GIVEN INSTRUCTION: Duplicate each of the following items line for line, changing nothing.

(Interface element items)
□ □ □ □ □

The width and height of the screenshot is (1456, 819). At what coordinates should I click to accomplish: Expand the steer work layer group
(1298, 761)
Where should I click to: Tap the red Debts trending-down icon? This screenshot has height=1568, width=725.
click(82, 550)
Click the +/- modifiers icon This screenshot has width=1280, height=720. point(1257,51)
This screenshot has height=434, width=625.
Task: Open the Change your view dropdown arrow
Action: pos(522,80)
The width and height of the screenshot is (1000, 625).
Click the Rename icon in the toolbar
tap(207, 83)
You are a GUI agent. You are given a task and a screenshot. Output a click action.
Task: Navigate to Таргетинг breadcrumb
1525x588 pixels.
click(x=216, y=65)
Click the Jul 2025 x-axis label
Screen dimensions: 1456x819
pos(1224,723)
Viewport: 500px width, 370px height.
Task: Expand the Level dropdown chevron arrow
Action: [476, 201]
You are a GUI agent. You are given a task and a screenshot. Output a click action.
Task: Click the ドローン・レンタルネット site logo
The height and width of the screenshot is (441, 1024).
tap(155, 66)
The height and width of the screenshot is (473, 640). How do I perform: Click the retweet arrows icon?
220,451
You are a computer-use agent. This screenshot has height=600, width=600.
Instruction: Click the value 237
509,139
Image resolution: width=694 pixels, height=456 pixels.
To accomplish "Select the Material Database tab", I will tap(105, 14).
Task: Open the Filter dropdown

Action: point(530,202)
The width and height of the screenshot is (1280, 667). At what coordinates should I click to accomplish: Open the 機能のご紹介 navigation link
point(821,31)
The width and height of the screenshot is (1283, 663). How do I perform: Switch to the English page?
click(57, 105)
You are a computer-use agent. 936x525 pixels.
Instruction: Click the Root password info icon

□ □ □ □ □

ANSWER FOR THIS EXERCISE:
The width and height of the screenshot is (1456, 819). At what coordinates should I click to accomplish: Expand the steer work layer group
(1298, 761)
Where should I click to: Tap the red Debts trending-down icon? This screenshot has height=1568, width=725.
click(82, 550)
Click the +/- modifiers icon This screenshot has width=1280, height=720. point(1257,51)
This screenshot has height=434, width=625.
Task: Open the Change your view dropdown arrow
Action: pos(522,80)
The width and height of the screenshot is (1000, 625).
Click the Rename icon in the toolbar
tap(207, 83)
You are a GUI agent. You are given a task and a screenshot. Output a click action.
Task: Navigate to Таргетинг breadcrumb
1525x588 pixels.
click(x=216, y=65)
Click the Jul 2025 x-axis label
Screen dimensions: 1456x819
pos(1224,723)
Viewport: 500px width, 370px height.
Task: Expand the Level dropdown chevron arrow
Action: [476, 201]
You are a GUI agent. You are given a task and a screenshot. Output a click action.
Task: Click the ドローン・レンタルネット site logo
The height and width of the screenshot is (441, 1024).
tap(155, 66)
The height and width of the screenshot is (473, 640). How do I perform: Click the retweet arrows icon?
220,451
You are a computer-use agent. This screenshot has height=600, width=600.
Instruction: Click the value 237
509,139
Image resolution: width=694 pixels, height=456 pixels.
To accomplish "Select the Material Database tab", I will tap(105, 14).
Task: Open the Filter dropdown

Action: point(530,202)
The width and height of the screenshot is (1280, 667). At what coordinates should I click to accomplish: Open the 機能のご紹介 navigation link
point(821,31)
The width and height of the screenshot is (1283, 663). How do I perform: Switch to the English page?
click(57, 105)
You are a computer-use agent. 936x525 pixels.
Instruction: Click the Root password info icon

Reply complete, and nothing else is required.